Dokumen:

Friday, December 31, 2004

Jelang Tutup Tahun 2004

Tak kusadari telah sampai di ujung tahun 2004.
Menengok sepanjang tahun ini tak terasa derai air mata dan tawa ceria telah menghiasi wajahku.
Berbagai peristiwa yang terjadi semakin menambah pengalaman hidupku.
Karena hidup adalah bagaikan selembar kanvas yang harus dilukis dengan berbagai sapuan warna.

Memasuki awal tahun 2004 ini bumi Indonesia sudah diganjar dengan gempa di Palu, Mataram, dan Denpasar.
Sedikit membuat dada ini terasa sesak..
Wabah flu burung pun membuatku takut untuk makan ayam.
Para peternak ayam hanya dapat memiris pilu.

Bulan Februari identik dengan bulan kasih sayang. Anak muda menyebutnya Valentine.

Data yang Ditampilkan:
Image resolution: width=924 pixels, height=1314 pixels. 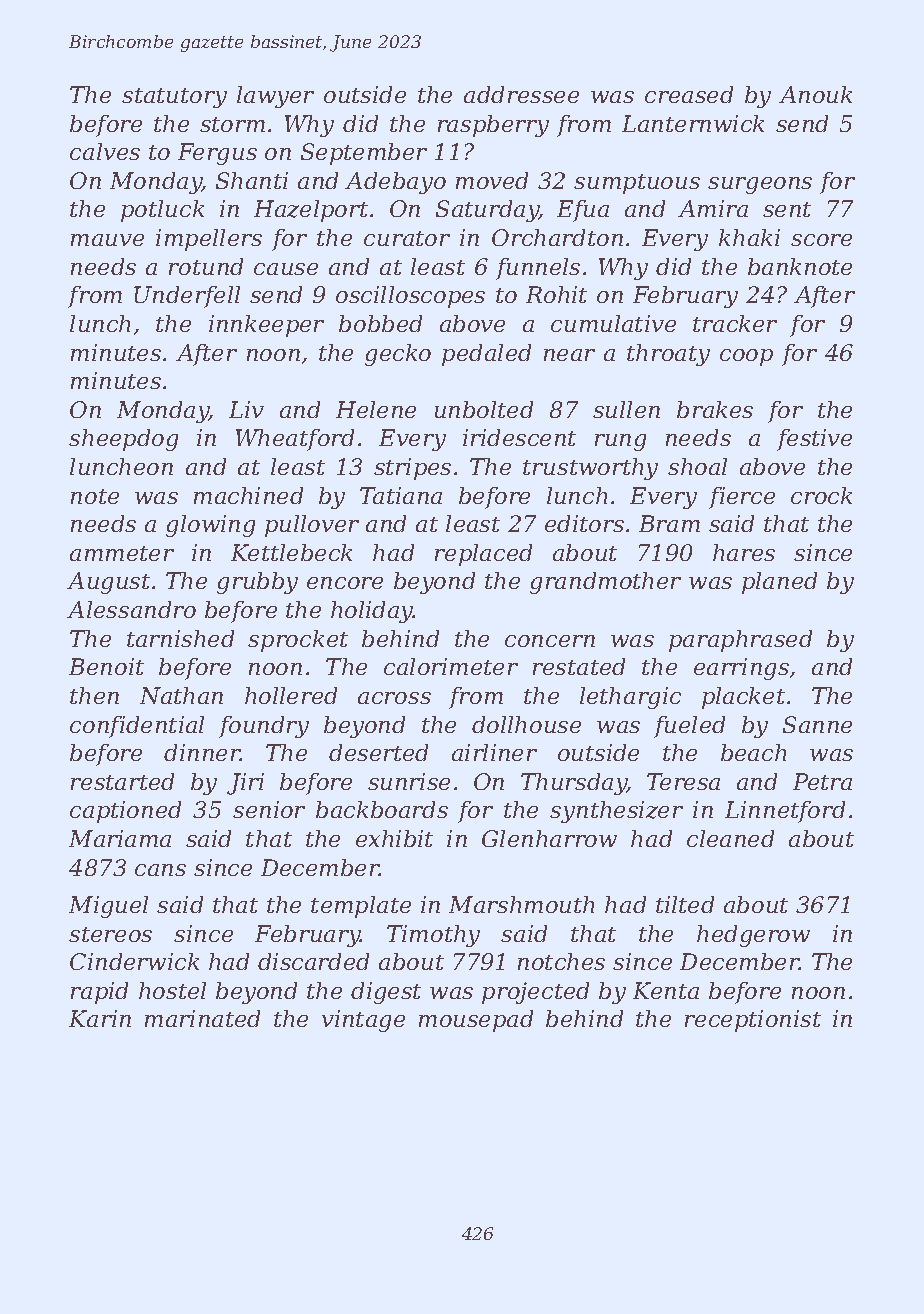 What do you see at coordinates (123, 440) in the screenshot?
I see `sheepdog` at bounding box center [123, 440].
==
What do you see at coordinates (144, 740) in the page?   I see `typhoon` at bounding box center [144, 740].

Petunjuk Latihan:
1: Cetak ulang tanpa perubahan sebagian catatan jelang tutup tahun 2004. Mulailah dari kata-kata yang memuat "Tak kusadari telah", lalu berhentilah setelah "dapat memiris pilu.".
2: Jawablah pertanyaan berikut berdasarkan catatan jelang tutup tahun 2004:
(a) Di kota mana saja gempa terjadi pada awal tahun 2004?
(b) Hidup diibaratkan bagaikan apa?
(c) Bulan apa yang identik dengan bulan kasih sayang?
3: Bagaimana kelanjutan catatan jelang tutup tahun 2004 itu? Teruskan tulisannya, dimulai setelah kalimat terakhir yang tercantum.

Jawaban Tertulis:
1:
Tak kusadari telah sampai di ujung tahun 2004.
Menengok sepanjang tahun ini tak terasa derai air mata dan tawa ceria telah menghiasi wajahku.
Berbagai peristiwa yang terjadi semakin menambah pengalaman hidupku.
Karena hidup adalah bagaikan selembar kanvas yang harus dilukis dengan berbagai sapuan warna.

Memasuki awal tahun 2004 ini bumi Indonesia sudah diganjar dengan gempa di Palu, Mataram, dan Denpasar.
Sedikit membuat dada ini terasa sesak..
Wabah flu burung pun membuatku takut untuk makan ayam.
Para peternak ayam hanya dapat memiris pilu.

2:
(a) Palu, Mataram, dan Denpasar.
(b) Selembar kanvas yang harus dilukis dengan berbagai sapuan warna.
(c) Februari.

3:
Balon-balon berbentuk hati dan semerbak harum mawar menghiasi pusat perbelanjaan di Jakarta.
Tapi tidak di Nabire, Papua.
Gempa bumi tektonik berskala 6,8 Richter telah memporak-porandakan kehidupan di sana. Akankah mereka ingat dengan Valentine yang selalu identik dengan bunga, coklat, dan pesta?

Untuk pertama kalinya, di tahun ini, rakyat Indonesia dapat memilih secara langsung para wakil rakyat dan presiden untuk Indonesia.
Sayangnya dana kampanye dari partai tak jelas asal usulnya.
Untuk kepentingan partai atau rakyat kah?
Alih-alih bukannya untuk kemajuan bangsa, dana partai dipakai untuk sablonan kaos dan poster orang-orang yang mengaku wakil rakyat.

PEMILU kali ini juga banyak hambatan.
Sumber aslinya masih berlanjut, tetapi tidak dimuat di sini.